As Kim walked up to the house she noticed a good-sized box, wrapped like a Christmas package, on the porch. When she got closer she noticed a label on the box which simply read, "Kim." As she stooped over to look at it more closely the top of box burst open as her youngest daughter sprang up, dressed in a green and red dress with a red Santa hat on her head, "I am the ghost of Christmas Present," the little red head shouted. Seeing Kim's startled look the child apologized in a stage whisper, "Don't be afraid, Mommy. I'm not really a ghost."

"I know that," Kim assured her as she helped Jane out of the box. "But you make a wonderful Christmas present. Where are Eemah and the twins?"

"They're in the house."

"What are they doing?"

"I don't know. I was out here in the box."

Kim and the small girl opened the door and walked into the dark entryway.

"How long were you out in the box?"

"Just a few minutes. We saw you coming."

"How did–"

Suddenly the lights on the huge Christmas tree, left from the Solstice party, went on, and shouts of "Merry Christmas," came at Kim from all angles. Throughout the downstairs lights blazed on, and even more friends pressed around her than had been at her home the previous night.

"Has the party been going on since I left?" Kim asked her Mom.

"No, Dear. Last night's party ended when you left us."

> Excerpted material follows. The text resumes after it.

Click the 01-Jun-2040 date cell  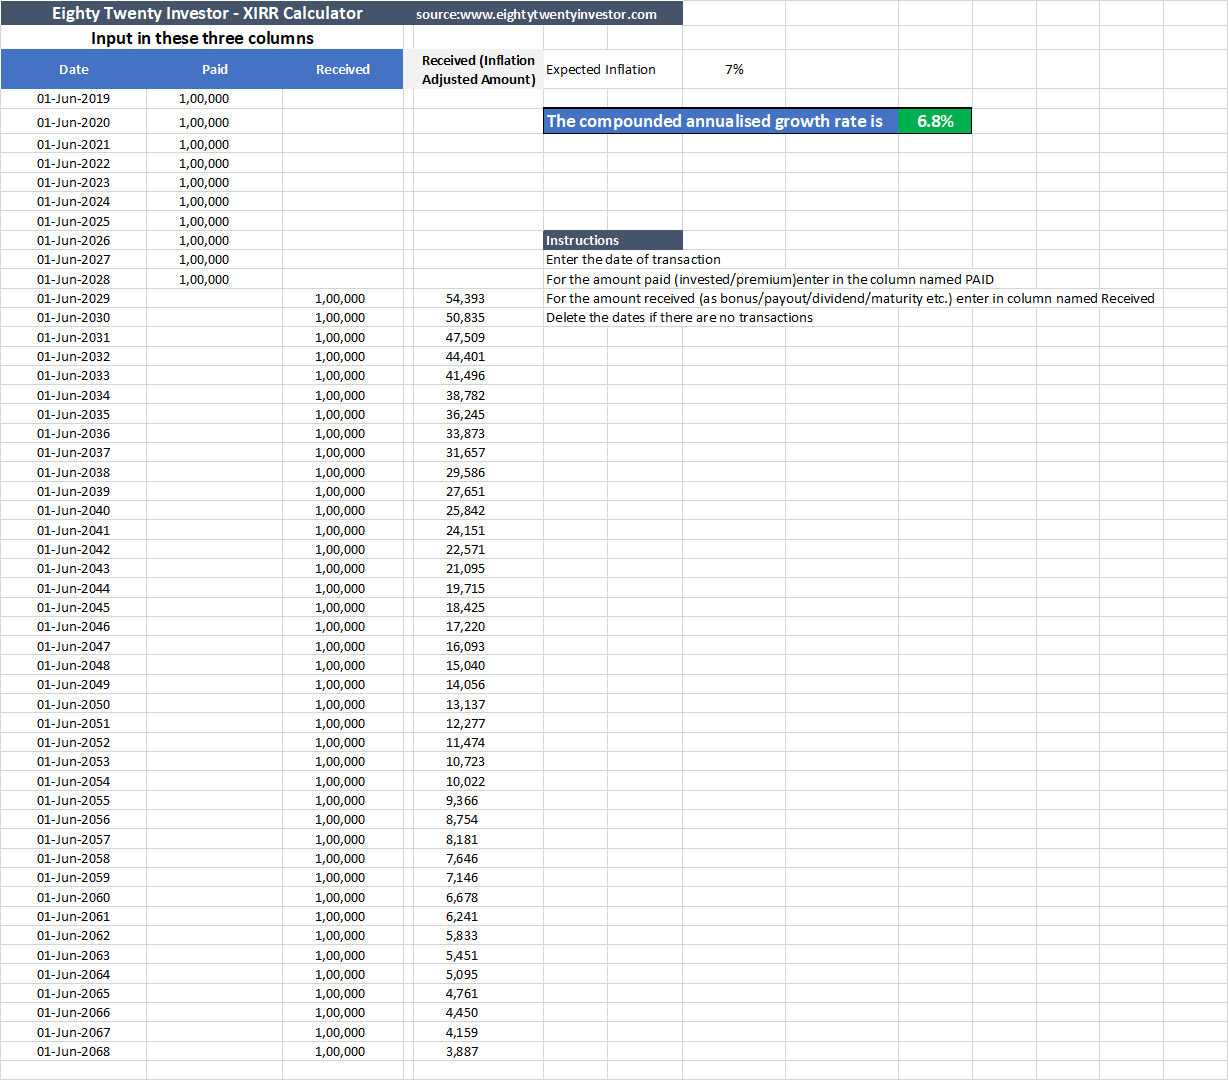74,511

"It's not a Christmas party without you, KP," Ron told her. "So Shego said we'd put Christmas on hold for twenty-four hours at the house and let the ghosts of Christmas work their magic on you."

"She tried to draft me for Tiny Tim," Kim's brother Tim grumbled. "I don't do Tiny Tim."

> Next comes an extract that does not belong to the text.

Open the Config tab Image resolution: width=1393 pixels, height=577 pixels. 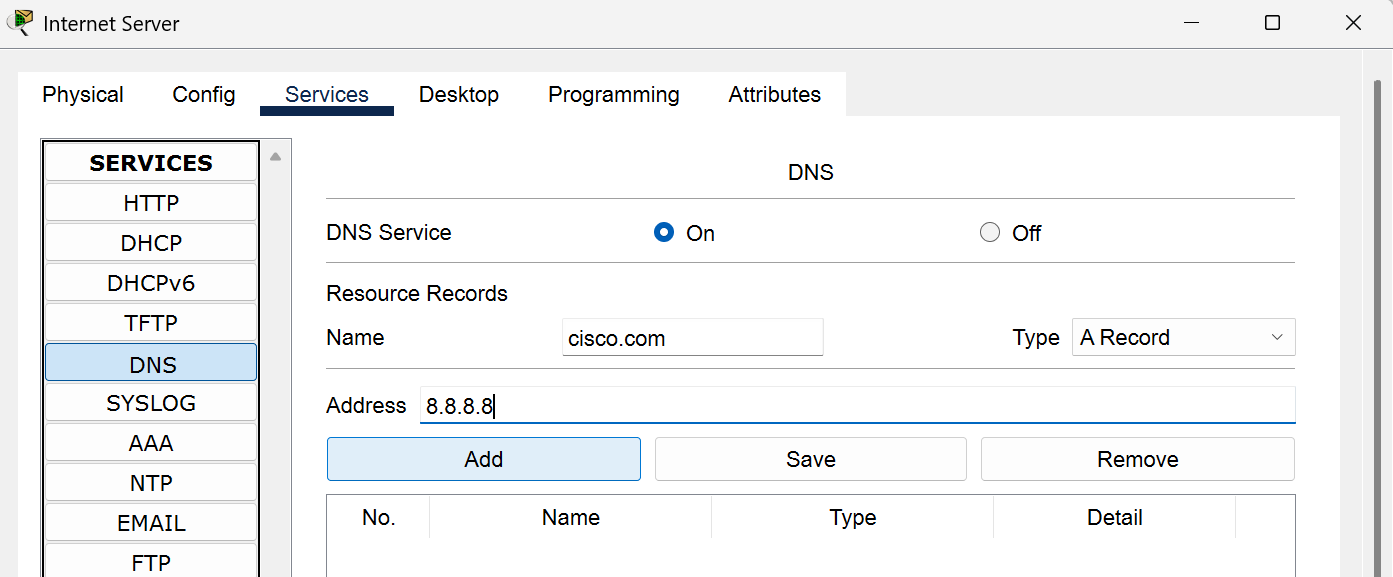click(204, 95)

"And you shouldn't," his wife Erin assured him. "You aren't tiny. You're perfectly adequate." Everyone within hearing range except Tim laughed.

"And it's no fair," Jane protested. "Junior got to open his presents and get his stocking this morning. And Aunt Bonnie says we have to wait for tomorrow."

"Yeah, Squirt, but this way Mommy is here with us. Isn't she worth waiting for?" Shego reminded her daughter.

"I guess," the little redhead admitted.

Kim spotted Sheki and Kasy ignoring other guests and trying to monopolize Jason. Kim wondered if she should try and break it up. The Mankeys had been with his parents the night before, and spent the morning with Tara's folk, and were now at the Christmas evening party at Kim's.

Shego caught Kim looking in the direction of the twins and shook her head 'no' as a warning for Kim not to interfere. "Oh, Kasy offered to be Kasy Cratchit and say how unfair her mothers were – but didn't Bob just put up with old Scrooge?"

"Do you have any idea how long it's been since I actually read that thing?"

Shego left to issue a subtle threat to the twins that they needed to mingle more.

Kim worked her way through the guests, talking briefly or at length with them and thanking everyone for coming. She gave Bonnie a hug and asked Ron what he planned for breakfast in the morning.

"I wish Monique and Will could have been here," Bonnie sighed. "If they were with his folks this year will they be here next year?"

"I hope he gets stuck with Christmas duty next year," Kim replied.

Jim and Zita seemed more comfortable appearing together in public as a couple. Kim almost asked if they were going to get married, since living together seemed to be working out so well for them, but bit her tongue and left the third degree to her mother. Jim was more likely to cave in to pressure from Anne than his older sister.

Wade seemed nervous. "We haven't seen Junior in ten minutes," Joss explained.

"You know he's with Jane and Aaron," Kim told Wade.

"And that should give me peace of mind because?"

Kim was talking with the Crandalls when Shego came over and handed her a large glass of something frothy. Kim took a sip and gave the green woman a look of disgust, "How much alcohol is in this eggnog?"

"Like it? I call it the Spirits of Christmas yet to come."

"I don't like it. I… Are you trying to get me snockered and take advantage of me?"

Shego attempted to look innocent, a skill she had never mastered. "Would I do that? Just because I said the Spirits of Christmas yet to come?"

Kim sighed, and leaned over to whisper in the older woman's ear, "You don't have to get me drunk to get me into bed, you know. And I plan to show you just how much this means to me."

Shego smiled and gave Kim a quick kiss. "God bless us, every one."